I remember the first time I went to an AA meeting. The 12 steps and traditions were read, as well as a meditation, then people spoke about letting go and letting God, about taking one day at a time, about surrendering, and holding on to things by giving them away. None of it made any sense to me at all. They might as well have been speaking in tongues. I now know they were.

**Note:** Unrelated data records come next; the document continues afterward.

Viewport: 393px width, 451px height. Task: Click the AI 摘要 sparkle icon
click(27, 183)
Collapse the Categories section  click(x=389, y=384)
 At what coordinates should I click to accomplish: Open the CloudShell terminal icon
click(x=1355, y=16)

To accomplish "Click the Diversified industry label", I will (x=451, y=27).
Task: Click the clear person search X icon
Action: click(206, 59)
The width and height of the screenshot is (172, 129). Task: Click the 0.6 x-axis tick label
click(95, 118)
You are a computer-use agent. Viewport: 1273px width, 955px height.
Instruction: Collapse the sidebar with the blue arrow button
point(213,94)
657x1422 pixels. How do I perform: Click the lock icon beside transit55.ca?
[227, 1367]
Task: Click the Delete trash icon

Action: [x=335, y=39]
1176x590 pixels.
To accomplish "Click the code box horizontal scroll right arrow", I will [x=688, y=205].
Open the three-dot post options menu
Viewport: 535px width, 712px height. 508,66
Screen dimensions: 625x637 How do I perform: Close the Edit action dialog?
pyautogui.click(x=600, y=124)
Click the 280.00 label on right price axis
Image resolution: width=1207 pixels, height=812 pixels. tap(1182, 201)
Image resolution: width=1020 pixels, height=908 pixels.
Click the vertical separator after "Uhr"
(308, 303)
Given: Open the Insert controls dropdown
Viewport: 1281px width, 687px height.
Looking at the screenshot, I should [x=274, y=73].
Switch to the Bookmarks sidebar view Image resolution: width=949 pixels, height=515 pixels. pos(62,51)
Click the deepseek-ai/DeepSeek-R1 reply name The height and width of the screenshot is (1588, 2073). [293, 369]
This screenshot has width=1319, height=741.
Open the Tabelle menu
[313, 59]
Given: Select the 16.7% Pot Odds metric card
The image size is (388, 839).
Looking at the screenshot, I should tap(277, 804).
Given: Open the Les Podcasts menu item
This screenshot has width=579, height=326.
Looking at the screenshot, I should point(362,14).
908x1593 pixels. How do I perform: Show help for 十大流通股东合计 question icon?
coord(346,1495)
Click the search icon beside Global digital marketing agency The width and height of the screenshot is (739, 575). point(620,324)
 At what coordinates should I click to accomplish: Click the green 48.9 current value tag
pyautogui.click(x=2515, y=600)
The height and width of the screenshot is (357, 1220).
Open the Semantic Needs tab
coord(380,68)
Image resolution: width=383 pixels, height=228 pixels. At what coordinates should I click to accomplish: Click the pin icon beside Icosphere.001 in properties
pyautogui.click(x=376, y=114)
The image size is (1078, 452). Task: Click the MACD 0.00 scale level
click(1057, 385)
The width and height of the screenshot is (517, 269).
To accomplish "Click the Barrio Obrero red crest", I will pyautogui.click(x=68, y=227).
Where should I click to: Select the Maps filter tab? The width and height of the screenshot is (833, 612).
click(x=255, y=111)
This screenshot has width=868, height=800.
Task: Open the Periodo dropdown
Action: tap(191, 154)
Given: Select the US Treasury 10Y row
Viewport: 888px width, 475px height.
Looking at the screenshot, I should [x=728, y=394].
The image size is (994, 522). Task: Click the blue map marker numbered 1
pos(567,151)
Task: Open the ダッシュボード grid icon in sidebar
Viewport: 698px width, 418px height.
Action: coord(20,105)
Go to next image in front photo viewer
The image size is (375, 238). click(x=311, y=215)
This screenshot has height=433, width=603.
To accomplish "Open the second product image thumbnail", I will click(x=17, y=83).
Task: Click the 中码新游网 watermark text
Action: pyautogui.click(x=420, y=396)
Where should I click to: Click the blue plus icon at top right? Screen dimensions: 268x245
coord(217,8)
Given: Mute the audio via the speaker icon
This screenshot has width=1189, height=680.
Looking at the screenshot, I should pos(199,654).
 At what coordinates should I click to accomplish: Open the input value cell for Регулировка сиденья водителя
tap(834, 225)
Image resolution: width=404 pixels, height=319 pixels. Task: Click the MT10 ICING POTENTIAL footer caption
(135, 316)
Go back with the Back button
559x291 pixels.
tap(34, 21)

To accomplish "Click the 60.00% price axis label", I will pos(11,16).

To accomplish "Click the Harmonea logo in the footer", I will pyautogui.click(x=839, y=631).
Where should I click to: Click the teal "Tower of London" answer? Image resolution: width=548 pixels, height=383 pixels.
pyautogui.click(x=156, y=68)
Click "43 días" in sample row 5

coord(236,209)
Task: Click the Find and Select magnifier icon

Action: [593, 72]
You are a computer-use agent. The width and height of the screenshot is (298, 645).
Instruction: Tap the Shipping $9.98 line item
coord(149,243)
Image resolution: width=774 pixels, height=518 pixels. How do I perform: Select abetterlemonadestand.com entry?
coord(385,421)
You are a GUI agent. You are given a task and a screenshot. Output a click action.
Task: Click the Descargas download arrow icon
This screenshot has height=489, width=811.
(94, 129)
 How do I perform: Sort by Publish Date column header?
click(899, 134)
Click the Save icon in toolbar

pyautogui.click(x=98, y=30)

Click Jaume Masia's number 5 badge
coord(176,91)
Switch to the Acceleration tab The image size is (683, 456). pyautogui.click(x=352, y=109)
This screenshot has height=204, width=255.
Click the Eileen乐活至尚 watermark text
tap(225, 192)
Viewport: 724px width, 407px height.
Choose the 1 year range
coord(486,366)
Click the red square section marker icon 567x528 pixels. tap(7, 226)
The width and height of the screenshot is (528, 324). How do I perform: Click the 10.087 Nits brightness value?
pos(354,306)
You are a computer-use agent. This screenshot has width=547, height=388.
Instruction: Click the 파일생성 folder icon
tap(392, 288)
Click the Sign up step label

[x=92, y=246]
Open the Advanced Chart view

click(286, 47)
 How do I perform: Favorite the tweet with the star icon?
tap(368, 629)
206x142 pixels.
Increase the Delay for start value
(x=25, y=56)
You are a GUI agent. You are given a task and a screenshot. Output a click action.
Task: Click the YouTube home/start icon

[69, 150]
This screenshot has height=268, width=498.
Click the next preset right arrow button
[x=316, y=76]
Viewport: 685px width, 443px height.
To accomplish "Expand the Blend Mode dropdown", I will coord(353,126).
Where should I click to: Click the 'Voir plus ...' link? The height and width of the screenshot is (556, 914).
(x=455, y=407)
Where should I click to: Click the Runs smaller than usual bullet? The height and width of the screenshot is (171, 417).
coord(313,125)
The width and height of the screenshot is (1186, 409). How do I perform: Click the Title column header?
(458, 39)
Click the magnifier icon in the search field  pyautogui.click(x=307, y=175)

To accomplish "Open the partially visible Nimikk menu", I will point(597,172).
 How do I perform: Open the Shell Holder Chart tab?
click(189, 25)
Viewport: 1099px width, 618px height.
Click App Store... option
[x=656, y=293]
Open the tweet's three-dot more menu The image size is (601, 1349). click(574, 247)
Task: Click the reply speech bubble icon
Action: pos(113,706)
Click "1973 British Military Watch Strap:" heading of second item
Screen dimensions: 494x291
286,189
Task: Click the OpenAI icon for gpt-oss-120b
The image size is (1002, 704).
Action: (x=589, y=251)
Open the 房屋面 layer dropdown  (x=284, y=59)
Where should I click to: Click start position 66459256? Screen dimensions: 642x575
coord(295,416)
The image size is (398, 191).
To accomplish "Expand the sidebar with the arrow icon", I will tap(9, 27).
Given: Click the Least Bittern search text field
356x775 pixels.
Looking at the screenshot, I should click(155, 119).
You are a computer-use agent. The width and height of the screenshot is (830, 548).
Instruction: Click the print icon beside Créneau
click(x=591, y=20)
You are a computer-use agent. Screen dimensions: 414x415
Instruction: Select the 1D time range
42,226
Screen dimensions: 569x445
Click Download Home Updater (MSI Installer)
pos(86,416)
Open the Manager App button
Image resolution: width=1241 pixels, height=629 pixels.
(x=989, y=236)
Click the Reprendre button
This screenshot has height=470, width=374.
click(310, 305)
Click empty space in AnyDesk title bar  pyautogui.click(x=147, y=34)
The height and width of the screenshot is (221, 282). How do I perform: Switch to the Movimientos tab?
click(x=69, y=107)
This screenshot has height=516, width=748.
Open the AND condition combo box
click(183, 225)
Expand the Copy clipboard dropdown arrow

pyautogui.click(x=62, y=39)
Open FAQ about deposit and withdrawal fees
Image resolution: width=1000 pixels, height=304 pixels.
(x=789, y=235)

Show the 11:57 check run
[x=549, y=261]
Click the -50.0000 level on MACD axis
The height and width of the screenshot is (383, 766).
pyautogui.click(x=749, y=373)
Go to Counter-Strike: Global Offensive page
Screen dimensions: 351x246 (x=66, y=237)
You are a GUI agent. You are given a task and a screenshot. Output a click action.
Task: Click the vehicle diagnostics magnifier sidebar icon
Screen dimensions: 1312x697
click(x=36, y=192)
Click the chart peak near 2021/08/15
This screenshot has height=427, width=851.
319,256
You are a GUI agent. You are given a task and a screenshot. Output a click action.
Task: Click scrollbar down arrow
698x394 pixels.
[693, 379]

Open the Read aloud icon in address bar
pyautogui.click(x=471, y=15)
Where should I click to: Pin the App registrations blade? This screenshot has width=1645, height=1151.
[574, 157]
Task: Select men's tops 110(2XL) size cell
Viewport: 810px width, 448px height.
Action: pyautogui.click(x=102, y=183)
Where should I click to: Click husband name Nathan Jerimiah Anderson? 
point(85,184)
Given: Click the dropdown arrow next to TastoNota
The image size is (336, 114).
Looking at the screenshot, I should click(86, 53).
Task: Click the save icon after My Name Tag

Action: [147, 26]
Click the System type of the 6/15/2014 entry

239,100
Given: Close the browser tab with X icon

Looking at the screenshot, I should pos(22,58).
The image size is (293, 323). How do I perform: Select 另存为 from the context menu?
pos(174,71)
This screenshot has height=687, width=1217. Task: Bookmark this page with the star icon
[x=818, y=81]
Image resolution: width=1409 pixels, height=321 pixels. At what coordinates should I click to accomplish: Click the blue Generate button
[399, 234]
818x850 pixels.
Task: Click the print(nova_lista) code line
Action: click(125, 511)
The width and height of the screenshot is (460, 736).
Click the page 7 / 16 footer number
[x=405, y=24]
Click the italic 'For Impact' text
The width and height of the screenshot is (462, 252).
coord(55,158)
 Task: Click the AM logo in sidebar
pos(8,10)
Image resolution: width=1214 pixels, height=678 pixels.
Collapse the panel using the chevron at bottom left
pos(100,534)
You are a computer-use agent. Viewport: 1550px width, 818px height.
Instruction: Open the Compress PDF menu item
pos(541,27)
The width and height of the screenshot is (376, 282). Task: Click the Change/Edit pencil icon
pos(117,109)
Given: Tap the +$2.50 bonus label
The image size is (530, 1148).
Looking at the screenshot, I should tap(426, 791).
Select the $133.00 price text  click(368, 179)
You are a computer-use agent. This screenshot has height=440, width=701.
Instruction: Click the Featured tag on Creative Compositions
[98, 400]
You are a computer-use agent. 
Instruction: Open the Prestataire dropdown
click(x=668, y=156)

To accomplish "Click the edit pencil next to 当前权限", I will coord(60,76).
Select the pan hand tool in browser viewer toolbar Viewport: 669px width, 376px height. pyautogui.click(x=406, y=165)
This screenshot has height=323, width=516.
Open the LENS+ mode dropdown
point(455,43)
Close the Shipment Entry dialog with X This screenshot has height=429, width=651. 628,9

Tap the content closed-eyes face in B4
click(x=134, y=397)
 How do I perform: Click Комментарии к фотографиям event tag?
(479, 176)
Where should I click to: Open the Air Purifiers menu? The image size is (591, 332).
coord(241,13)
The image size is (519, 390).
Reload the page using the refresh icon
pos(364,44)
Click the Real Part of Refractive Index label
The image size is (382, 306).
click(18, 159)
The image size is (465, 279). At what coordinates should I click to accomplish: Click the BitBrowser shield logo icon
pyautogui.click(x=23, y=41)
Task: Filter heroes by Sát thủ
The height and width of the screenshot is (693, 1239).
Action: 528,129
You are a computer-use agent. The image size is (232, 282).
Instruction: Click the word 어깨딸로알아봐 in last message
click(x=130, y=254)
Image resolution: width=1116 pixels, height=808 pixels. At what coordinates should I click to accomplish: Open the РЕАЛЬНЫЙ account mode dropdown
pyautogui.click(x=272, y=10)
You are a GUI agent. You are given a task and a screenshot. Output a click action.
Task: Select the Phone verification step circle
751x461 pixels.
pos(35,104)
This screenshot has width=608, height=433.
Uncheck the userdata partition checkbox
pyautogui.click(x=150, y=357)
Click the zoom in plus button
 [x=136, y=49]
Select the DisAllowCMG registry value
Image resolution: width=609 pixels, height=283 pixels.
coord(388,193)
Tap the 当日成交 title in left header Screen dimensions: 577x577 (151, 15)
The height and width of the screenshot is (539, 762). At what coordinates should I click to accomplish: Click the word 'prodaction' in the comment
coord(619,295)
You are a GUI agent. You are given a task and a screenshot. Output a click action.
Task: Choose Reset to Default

I remember sitting around with classmates from a long-ago time and talking about our lives since graduation. It seemed like everyone had made much of his or her life. The room was filled with investment brokers, entrepreneurs, doctors, and one politician. When I shared my work with drug addicts, many of whom were homeless and recently freed from prison, people politely nodded and fidgeted in their seats eager to move on to someone else. My work, particularly when seen through the eyes of those who “knew me when,” made little sense. I might as well have been speaking in tongues. Perhaps I was.

Happy Pentecost.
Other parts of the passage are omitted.